After Butler's inspirational run, Hayward said he was prepared for the realities of NBA life. He's already worked out for three teams in Toronto, the L.A. Clippers and Golden State that finished a combined 56 games below .500 last season.

"It's tough just because Butler's such a great place," Hayward said. "They've got great people there and they do things the right way, so you're leaving not only your teammates and your coaches but some of your best friends.

"And then growing up there, I'm home pretty much. So that's the only tough thing for me. But when you've got to look at playing basketball for a job and competing against the best day in and day out, it's pretty cool, it's pretty fun."

Hayward projects to play shooting guard or small forward in the NBA — "I've always grown up playing on the wing and so being on the perimeter is what I'm most comfortable doing," he said — but he measures 6-foot-8 and 207 pounds.

For comparison sake, Deron Williams is listed at 207 pounds as a point guard. Jazz general manager Kevin O'Connor said Hayward would have to get bigger and stronger but noted that Andrei Kirilenko came to the Jazz weighing 215 pounds.
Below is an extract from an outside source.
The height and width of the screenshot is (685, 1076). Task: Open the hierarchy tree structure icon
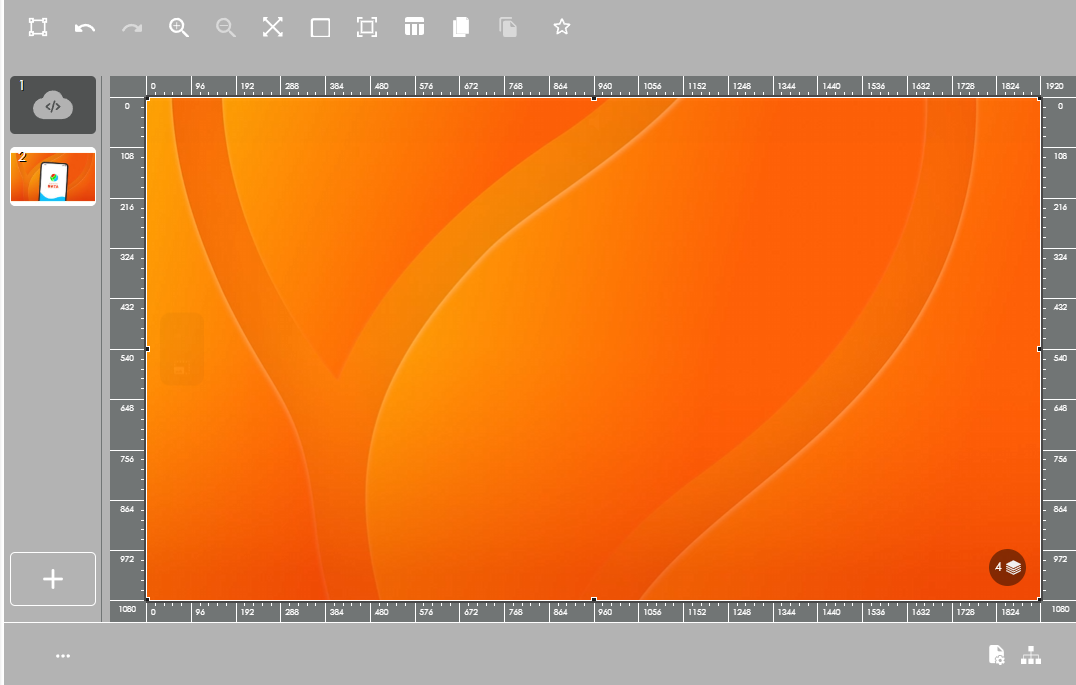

Hayward is regarded as a shooter, even though he shot just 29.4 percent from three-point range last season, grew up playing point guard and said his lateral quickness might come as a surprise given his background as a former tennis player.

He worked out Saturday for Golden State before visiting Utah and next will head to Miami, which holds the No. 18 pick.

"On one hand, it's crazy and hectic and you're going from one place to another," Hayward said, "but then on the other, you're only going to do this once, so you might as well enjoy it."

As for Butler's run, Hayward said the most lasting memory was losing in the championship game, with the Bulldogs' 25-game winning streak coming to an end.

Hayward had two shots in the final seconds to beat Duke, a baseline fadeaway that he thought was going in "for sure," as well as a half-court heave at the buzzer that nearly banked in. Both missed, though, and Butler's storybook ending was dashed.

"The half-court shot, from my angle, it looked like I threw it way too hard," Hayward said. "I wasn't trying to bank it, so it banked and kind of hit the rim and was closer than I thought."

Should Carlos Boozer return to the Jazz as a free agent, Hayward added he would have no problem sharing a locker room with a Duke product. "I've let that get past me," he said.